Brexit: le projet d'accord soulage l'industrie

Les milieux d'affaires britanniques ont poussé un énorme soupir de soulagement mercredi soir après la validation par Londres d'un projet d'accord avec Bruxelles sur le Brexit, qui leur évite le coût et les complications incalculables d'une sortie brutale de l'UE.

L'aval du cabinet "éloigne d'un pas le précipice cauchemardesque d'un non accord", a salué Carolyn Fairbairn, la directrice générale de la principale organisation patronale, la CBI. "Cet accord est un compromis, y compris pour les entreprises, mais il offre une période de transition essentielle qui éloigne la sortie brutale", souligne-t-elle dans un communiqué.

Le projet d'accord conclu entre le gouvernement de Theresa May et la Commission européenne garantit notamment le maintien du pays dans l'union douanière et la transition qu'espéraient vivement les milieux d'affaires, symbole d'un Brexit en douceur.

En vertu de ce précieux sas, les entreprises britanniques resteront soumises aux mêmes règles qu'actuellement jusqu'à la fin de l'année 2020, le temps que la physionomie de la relation future entre le Royaume-Uni et l'UE soit négociée.

A défaut de cette période tampon, les sociétés seraient, de l'aveu de Mme Fairbairn, tombées "dans le précipice" d'un Brexit brutal avec l'adoption des règles de base de l'Organisation mondiale du commerce, qui fixent des droits de douane pour la circulation des marchandises.

Et les conséquences d'un Brexit "dur" auraient pu être dramatiques pour l'économie. Dans un rapport jeudi, le Fonds monétaire international (FMI) estime que dans ce cas le produit intérieur brut pourrait être jusqu'à 7,8% inférieur à ce qu'il aurait été sans le Brexit.

Le secteur industriel redoutait particulièrement ce divorce sans concession.

Certains groupes, notamment dans la pharmacie et l'alimentaire, ont même constitué des stocks par précaution. Le secteur automobile a lui averti contre le risque d'une flambée des coûts des voitures assemblées au Royaume-Uni.

 

Dégâts limités pour la City

Plusieurs constructeurs avaient prévenu de conséquences néfastes à très court terme en l'absence d'accord sur le Brexit: le japonais Toyota et l'allemand BMW avaient évoqué un arrêt temporaire de leur production au Royaume-Uni, et Jaguar Land Rover une réduction de ses investissements.

Quelques entreprises du secteur ont d'ailleurs déjà joint le geste à la parole, comme l'équipementier allemand Schaeffler qui a annoncé la semaine dernière la fermeture de deux usines au Royaume-Uni, menaçant 500 postes.

Au-delà de l'automobile, plusieurs autres géants industriels avaient menacé de réduire leurs investissements au Royaume-Uni, notamment l'avionneur européen Airbus et le conglomérat allemand Siemens.

Avec la perspective d'un départ ordonné, ces géants gagnent un peu de temps pour s'organiser, même si leur fonctionnement entre plusieurs pays européens et le sol britannique pourrait s'avérer plus complexe.

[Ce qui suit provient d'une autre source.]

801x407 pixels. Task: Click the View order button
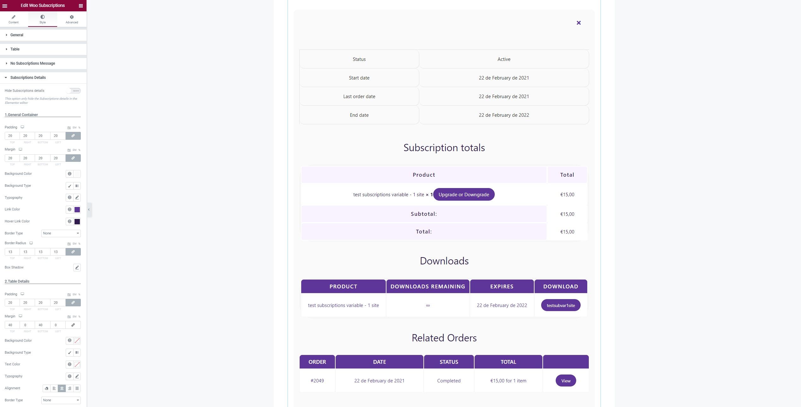566,381
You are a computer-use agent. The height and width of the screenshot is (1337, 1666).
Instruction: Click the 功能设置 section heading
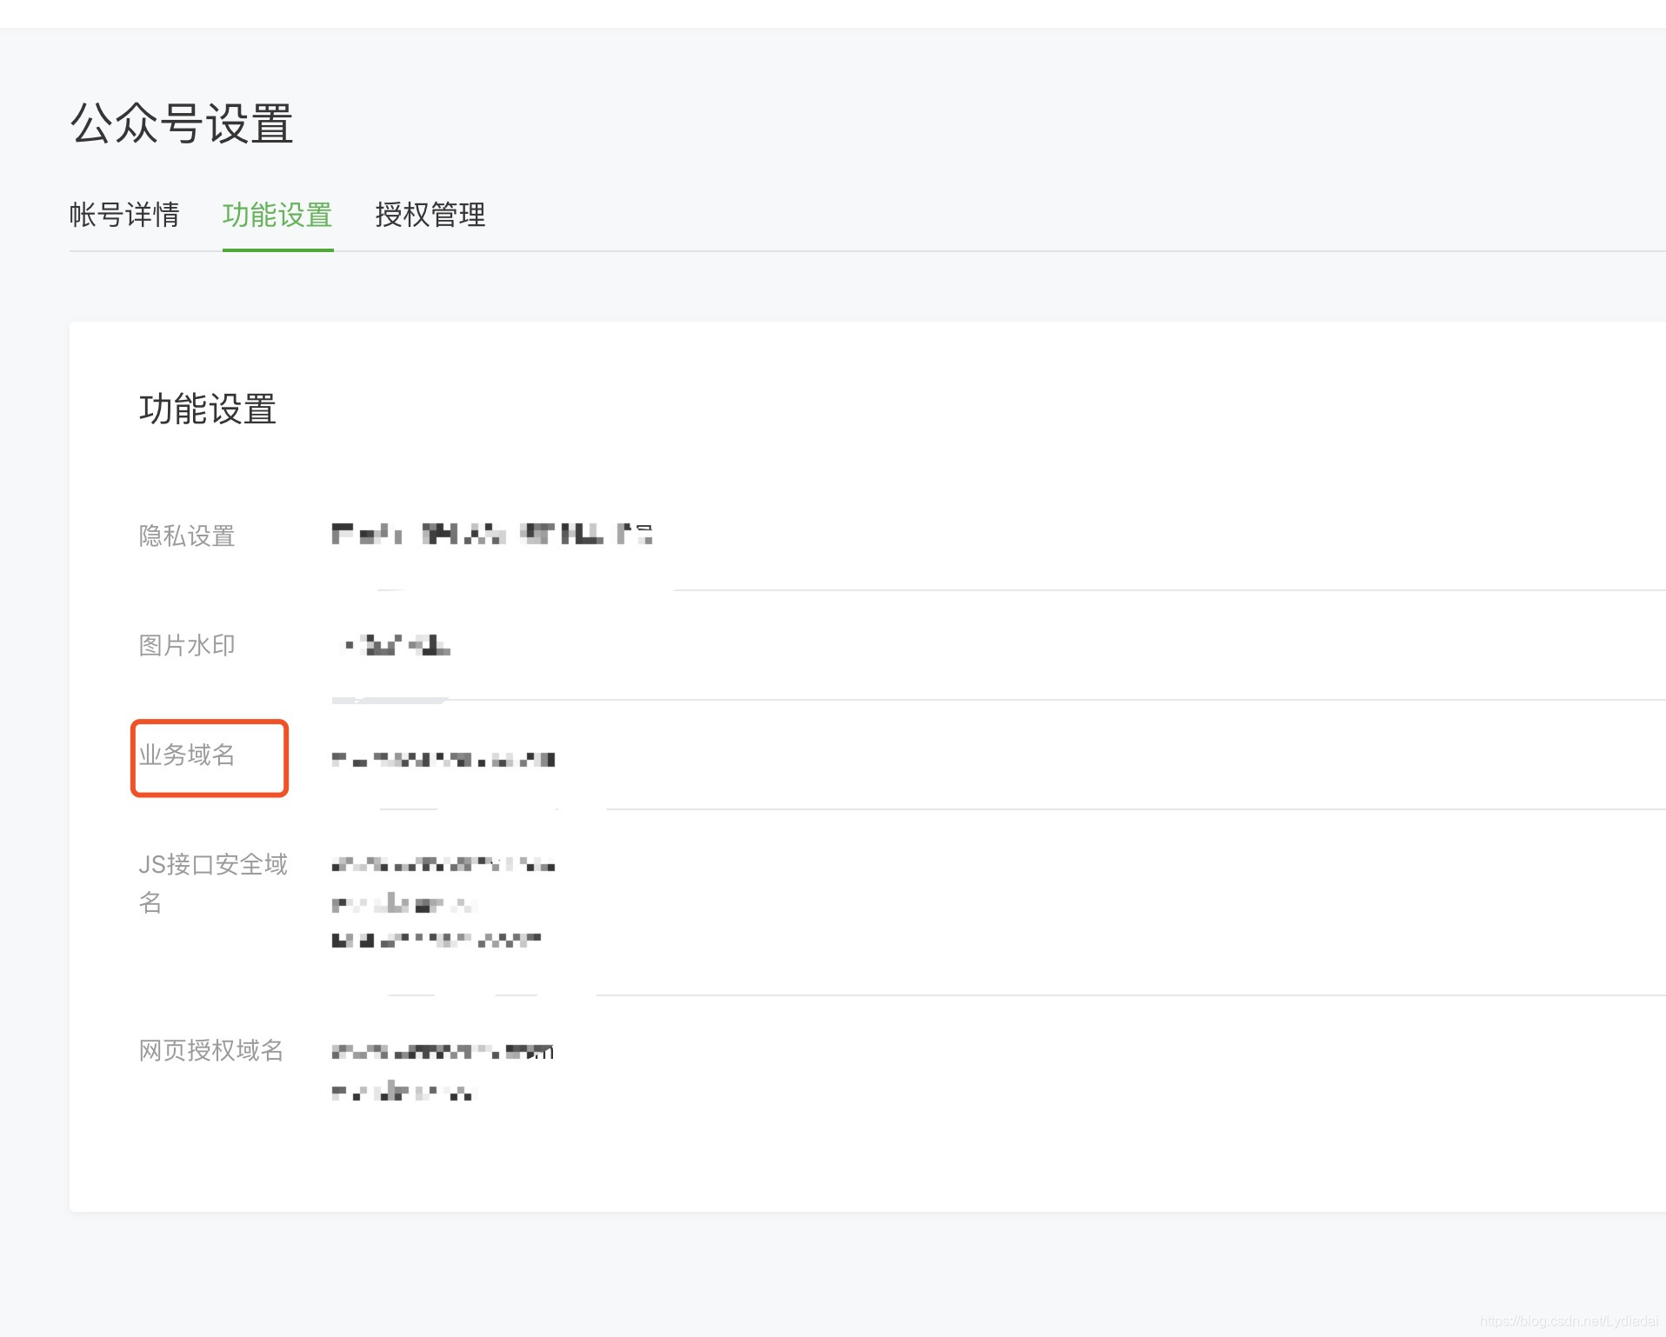point(207,409)
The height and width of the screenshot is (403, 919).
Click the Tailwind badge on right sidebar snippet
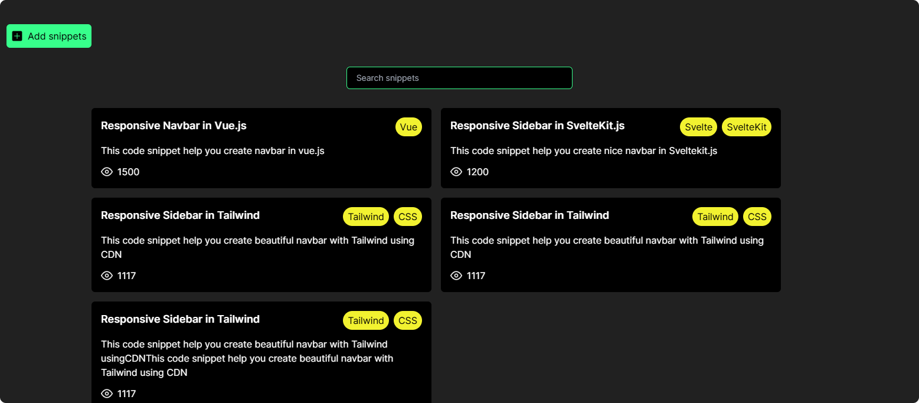[715, 217]
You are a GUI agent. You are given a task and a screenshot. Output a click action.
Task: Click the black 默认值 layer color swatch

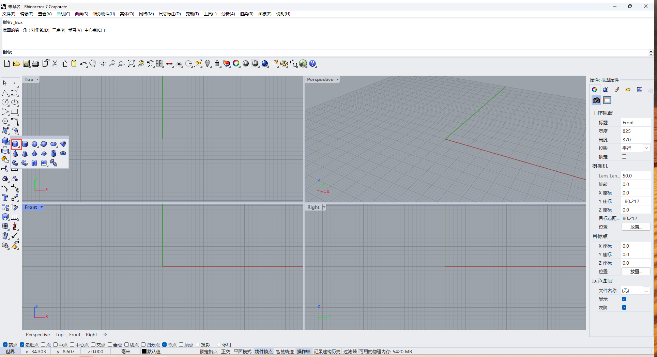(x=144, y=352)
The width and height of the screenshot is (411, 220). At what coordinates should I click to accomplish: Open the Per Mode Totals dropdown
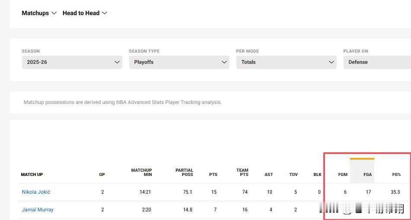286,62
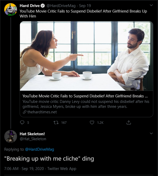158x176 pixels.
Task: Click the Twitter Web App source label
Action: pyautogui.click(x=62, y=169)

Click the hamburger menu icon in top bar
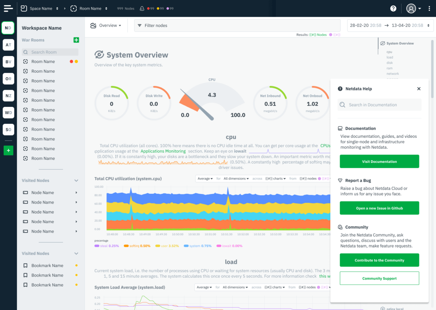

Le puissant secteur financier a aussi salué le projet d'accord : la Corporation de la City de Londres qui représente les intérêts de la place londonienne, y a vu un "pas en avant significatif vers un accord final". "Il est vital qu'une période de transition soit garantie pour donner le temps au secteur de faire face à ce processus complexe, et l'accord le permet", s'est-elle félicitée.

Les dégâts du Brexit sur la place financière londonienne pourraient in fine être assez limités, alors que certains défenseurs du maintien dans l'UE avaient pronostiqué un exode de banquiers vers le continent.

Quelques grandes banques internationales - comme HSBC, Goldman Sachs ou UBS - ont certes annoncé leur intention de déplacer des centaines d'emplois sur le continent, que ce soit à Francfort, Paris ou ailleurs. Mais l'ampleur de ces mouvements est restée assez faible: un haut responsable de la City de Londres a récemment confié à l'AFP prévoir le départ de "quelques milliers d'emplois tout au plus", alors que le secteur emploie 800.000 professionnels dans la capitale.

Le projet d'accord fournit aussi une respiration aux employeurs du secteur des services au sens large. L'hôtellerie-restauration, entre autres, s'inquiétait d'un divorce acrimonieux qui aurait pu le priver à brève échéance d'une main d'oeuvre immigrée bon marché d'Europe de l'Est et du Sud.

Les conséquences du Brexit sont toutefois déjà tangibles puisque le nombre de ressortissants de l'UE travaillant au Royaume-Uni a connu au troisième trimestre son pire recul depuis le début de la compilation des données en 1997.